We run fray style but allow full use of Johnny Lightning/AutoWorld chassis and parts, including the tri-lam arms. Surprisingly, this has not led to any problems whatsoever. The guys with the fully juiced Aurora TJets built to strict Fray Rulz, with all the big buck specialty parts, still have no problem at all keeping up with the JohnnyJets. It gives the "traveling pro" guys better competition while allowing the budget conscious "local club" guys a competitive car at a significantly reduced cost. I would imagine that a JohnnyJet with CNC gears all the way around, a dynamically balanced arm, tungsten axle, $20 front end, and superlight body would potentially be able to spank the field because of the tri-lam, but nobody in their right mind is going to dump that kind of money on a JohnnyJet car they can't race anywhere else. Some things just take of themselves, and this is a prime example of a formula that just seems to work.


----------



## martybauer31 (Jan 27, 2004)

tri-lam arms.... is that the stock arm on the JL/AW chassis? I have built up one of these "fray" style and it does haul, keeping up with my best fray car for a fraction of the cost!


----------



## gonegonzo (Jan 18, 2006)

Stock as a rock with slicones and double flanges stock width rims for stock class. Auroura chassis.

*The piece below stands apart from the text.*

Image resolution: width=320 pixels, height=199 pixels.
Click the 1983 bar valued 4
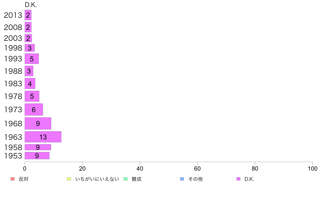[x=30, y=83]
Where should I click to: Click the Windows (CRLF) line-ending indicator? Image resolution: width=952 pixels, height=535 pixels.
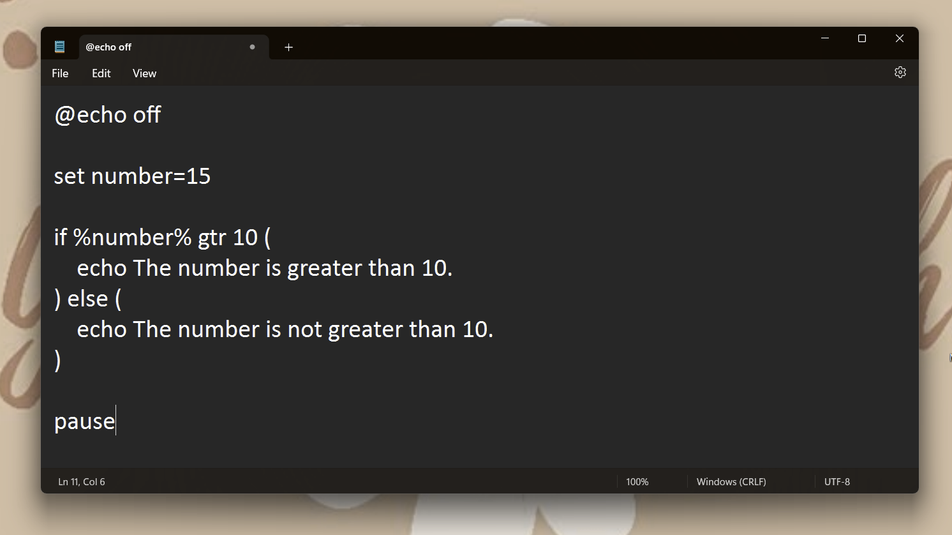(x=731, y=481)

Fray rules for S/S . Auroura chassis.

Gonzo


----------



## AfxToo (Aug 29, 2003)

> tri-lam arms.... is that the stock arm on the JL/AW chassis? I have built up one of these "fray" style and it does haul, keeping up with my best fray car for a fraction of the cost!


Yes, the JLs have a tri-lam, and yes, in race form they do keep up with the fray cars for a fraction of the cost. Works out pretty well, huh?


----------



## 00'HO (Nov 19, 2004)

*Michigan Modified T-Jets*

We run fray style T-Jets on the scorpion buck track with open gearing, open arm, lexan or resin bodies. 
JL chassis allowed, not much more then $50.00 for these race cars. 

On the oval slip on tires, Dash Sprint car body.

I'm sure you seen our set up Marty.

Link for those who have not:
http://www.daveshoraceway.com










http://www.geocities.com/daveshoraceway/08sprint5c.JPG


----------



## dlw (Aug 17, 1999)

In my area, we run tjets in stock form, with slip-on silicones or double-flange rims w/silis and SS/Fray style. Many folks use JL/AW magnets in the SS/Fray class.


----------



## TJETDRAGRACER (Jan 25, 2008)

*In a strait line*

I don't know about all that point and changing lanes thing, I just hit the power button on my drag strip and the first car to hit the finish line is the winner. LOL


----------



## martybauer31 (Jan 27, 2004)

00'HO said:


> We run fray style T-Jets on the scorpion buck track with open gearing, open arm, lexan or resin bodies.
> JL chassis allowed, not much more then $50.00 for these race cars.
> 
> On the oval slip on tires, Dash Sprint car body.
> ...


Dave, yeah, I did see them, they look like a lot of fun, and I bet they fly with those lexan bodies!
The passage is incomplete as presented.